On Wednesday I wrote a blog about disablist language. I misread a phrase in a blog on Liberal Conspiracy and wrote my own blog to say I found the language offensive and disappointing, especially on a site supposed to promote liberal values. I did misread the phrase, we all make mistakes and misinterpret things, particularly with the written word. As it lacks the inflections and nuances of spoken words, the background which gives them meaning is more difficult to discern on a page. The phrase had been written as 'brain drain mongers' and instead of the intended meaning of monger as in fishmonger or warmonger I misread the phrase to read 'braindrain mongers'-as in only someone as stupid as a 'monger'* would think that. Like I say, I misread it.

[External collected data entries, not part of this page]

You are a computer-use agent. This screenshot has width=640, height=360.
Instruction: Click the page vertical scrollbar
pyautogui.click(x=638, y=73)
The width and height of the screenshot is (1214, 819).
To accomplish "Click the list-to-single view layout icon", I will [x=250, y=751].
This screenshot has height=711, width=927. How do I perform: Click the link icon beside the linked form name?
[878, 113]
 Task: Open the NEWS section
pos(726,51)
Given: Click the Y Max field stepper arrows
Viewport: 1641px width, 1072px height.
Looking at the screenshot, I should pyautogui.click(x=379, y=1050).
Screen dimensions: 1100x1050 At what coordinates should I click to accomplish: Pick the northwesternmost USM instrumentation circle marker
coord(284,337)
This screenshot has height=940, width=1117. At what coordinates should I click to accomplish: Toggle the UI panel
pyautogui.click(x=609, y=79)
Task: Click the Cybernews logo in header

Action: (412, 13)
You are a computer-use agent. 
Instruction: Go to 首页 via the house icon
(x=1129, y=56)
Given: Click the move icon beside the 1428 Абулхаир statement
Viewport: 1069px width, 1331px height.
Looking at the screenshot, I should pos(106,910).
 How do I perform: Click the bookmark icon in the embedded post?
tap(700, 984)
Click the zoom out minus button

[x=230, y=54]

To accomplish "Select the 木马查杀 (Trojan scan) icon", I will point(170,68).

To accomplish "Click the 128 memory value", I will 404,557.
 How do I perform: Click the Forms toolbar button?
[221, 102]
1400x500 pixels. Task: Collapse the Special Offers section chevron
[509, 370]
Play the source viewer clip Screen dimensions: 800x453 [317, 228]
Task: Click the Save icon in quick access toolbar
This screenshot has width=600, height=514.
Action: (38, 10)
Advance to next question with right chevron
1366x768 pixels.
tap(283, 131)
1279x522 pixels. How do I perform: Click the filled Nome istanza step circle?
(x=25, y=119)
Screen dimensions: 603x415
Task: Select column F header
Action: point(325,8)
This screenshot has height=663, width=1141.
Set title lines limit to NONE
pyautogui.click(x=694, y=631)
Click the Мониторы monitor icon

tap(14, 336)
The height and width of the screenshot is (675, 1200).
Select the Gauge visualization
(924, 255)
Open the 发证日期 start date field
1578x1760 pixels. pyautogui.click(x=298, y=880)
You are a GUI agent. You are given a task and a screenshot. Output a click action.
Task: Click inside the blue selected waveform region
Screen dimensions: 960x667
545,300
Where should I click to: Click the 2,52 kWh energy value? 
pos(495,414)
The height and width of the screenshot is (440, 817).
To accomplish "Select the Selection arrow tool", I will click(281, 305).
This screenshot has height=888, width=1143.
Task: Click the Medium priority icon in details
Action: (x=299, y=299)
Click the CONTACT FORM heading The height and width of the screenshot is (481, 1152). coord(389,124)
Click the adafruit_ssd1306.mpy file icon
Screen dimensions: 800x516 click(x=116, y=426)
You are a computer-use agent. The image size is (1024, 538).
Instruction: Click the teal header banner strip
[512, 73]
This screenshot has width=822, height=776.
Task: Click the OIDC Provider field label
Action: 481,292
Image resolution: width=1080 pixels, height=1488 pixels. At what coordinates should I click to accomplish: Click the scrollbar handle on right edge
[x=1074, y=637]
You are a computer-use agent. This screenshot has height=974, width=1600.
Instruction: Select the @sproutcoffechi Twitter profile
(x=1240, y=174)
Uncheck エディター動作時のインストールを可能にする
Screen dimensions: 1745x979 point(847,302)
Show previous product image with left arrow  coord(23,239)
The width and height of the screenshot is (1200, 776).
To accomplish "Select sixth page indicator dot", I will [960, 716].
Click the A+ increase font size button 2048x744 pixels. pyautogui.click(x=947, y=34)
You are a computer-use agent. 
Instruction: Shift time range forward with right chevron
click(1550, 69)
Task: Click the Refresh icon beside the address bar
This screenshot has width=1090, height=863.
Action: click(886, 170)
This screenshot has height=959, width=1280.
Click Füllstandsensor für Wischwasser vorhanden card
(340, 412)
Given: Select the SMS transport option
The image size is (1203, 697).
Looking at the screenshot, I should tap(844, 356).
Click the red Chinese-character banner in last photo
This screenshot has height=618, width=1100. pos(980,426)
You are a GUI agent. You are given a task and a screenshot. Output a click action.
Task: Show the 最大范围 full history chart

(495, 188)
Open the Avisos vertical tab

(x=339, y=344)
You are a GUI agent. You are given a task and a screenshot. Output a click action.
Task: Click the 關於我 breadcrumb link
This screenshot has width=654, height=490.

Easy done, I offered my apologies to the author of the post, but he was neither offended or upset, why should he be?
He was in the minority though as lots of people were very upset. With me. For having the temerity to suggest that language has the power to hurt. The furious comments under the original blog were deeply depressing as although I'd made a mistake when I misread the phrase, the commenters proved the point I was trying to make. That generally people simply do not consider language which is offensive or derogatory to disabled people in the same way they recognise the power of offensive or derogatory language when it comes to race, gender, religion or sexuality.
I was lambasted for making such a 'retarded' comment, held up as an example of everything wrong with political correctness, mocked for my evidently New Labour sink comprehensive education** and various other comments in that vein. I was particularly bemused by the comments relating to making such language illegal or banning words. Some of the commenters headed over to this blog to make sure I knew exactly how stupid I was, and that I had wilfully and deliberately misinterpreted the words.
One commenter made the point that all I had done was to express my disappointment with words which one human being had used which had been hurtful towards another. No more, no less. I didn't call for anything to be banned, legislated or made illegal. I didn't mention political correctness or suggest any form of legal resolution to such issues. I simply stated my disappointment. I'd like to thank the author of that comment as (s)he just got it. They got the point that language can hurt, can be oppressive or derogatory and that it is important to choose our words carefully. They saw that it's important not because of rules or regulations but because it's simply one human being saying to another 'your words hurt and harm me'.
*When I was growing up 'monger' was a commonly used derogatory expression for someone with Down's Syndrome. It's still a word frequently used in the area I live to describe something or someone as particularly stupid.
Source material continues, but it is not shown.